Aims: To investigate the reliability, validity, and level of evidence of applying ultrasound in assessing the lower-limb muscles of patients with cerebral palsy (CP).
Method: Publications in Medline, PubMed, Web of Science, and Embase were searched on May 10, 2023, to identify and examine relevant studies investigating the reliability/validity of ultrasound in evaluating the architecture of CP lower-limb muscles systematically, following the Preferred Reporting Items for Systematic Reviews and Meta-Analysis 2020 guidelines.
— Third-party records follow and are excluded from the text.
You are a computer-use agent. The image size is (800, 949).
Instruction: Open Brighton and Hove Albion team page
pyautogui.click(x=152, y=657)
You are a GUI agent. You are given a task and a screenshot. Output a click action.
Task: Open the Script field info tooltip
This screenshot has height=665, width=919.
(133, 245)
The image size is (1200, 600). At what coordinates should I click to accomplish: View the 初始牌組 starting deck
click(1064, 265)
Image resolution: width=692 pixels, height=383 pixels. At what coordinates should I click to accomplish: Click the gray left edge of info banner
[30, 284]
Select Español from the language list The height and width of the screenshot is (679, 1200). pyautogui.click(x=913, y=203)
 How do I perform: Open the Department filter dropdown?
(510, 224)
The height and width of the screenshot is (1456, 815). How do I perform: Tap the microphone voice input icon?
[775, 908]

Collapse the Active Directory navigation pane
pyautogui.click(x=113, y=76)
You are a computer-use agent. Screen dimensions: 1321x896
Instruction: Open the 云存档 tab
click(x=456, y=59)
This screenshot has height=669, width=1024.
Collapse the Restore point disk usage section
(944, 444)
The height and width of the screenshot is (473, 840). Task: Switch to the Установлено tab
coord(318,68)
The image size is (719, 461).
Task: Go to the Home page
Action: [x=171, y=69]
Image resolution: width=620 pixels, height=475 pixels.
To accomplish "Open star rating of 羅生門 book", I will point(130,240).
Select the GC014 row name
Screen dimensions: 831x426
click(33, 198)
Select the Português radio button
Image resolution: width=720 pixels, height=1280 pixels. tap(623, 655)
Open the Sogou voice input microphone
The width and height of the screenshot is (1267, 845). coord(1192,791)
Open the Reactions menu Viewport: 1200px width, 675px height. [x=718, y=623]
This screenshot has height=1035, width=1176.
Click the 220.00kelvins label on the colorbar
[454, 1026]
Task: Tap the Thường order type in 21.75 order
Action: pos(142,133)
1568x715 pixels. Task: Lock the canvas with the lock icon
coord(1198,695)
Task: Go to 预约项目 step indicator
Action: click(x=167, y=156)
Results: Out of 897 records, 9 publications with 111 CP participants aged 3.8-17.0 years were included (8 focused on intra-rater and inter-rater reliability, 2 focused on validity, and 4 were with high quality). The ultrasound-based measurements of muscle thickness (intra-rater only), muscle length, cross-sectional area, muscle volume, fascicle length, and pennation angle showed high reliability, with the majority of intraclass correlation coefficient (ICC) values being larger than 0.9. Moderate-to-good correlations between ultrasound and magnetic resonance imaging measurements existed in muscle thickness and cross-sectional area (0.62 ≤ ICC ≤ 0.82).
Interpretation: Generally, ultrasound has high reliability and validity in evaluating the CP muscle architecture, but this is mainly supported by moderate and limited levels of evidence. More high-quality future studies are needed.
Keywords: cerebral palsy; muscle architecture; reliability; systematic review; ultrasound; validity.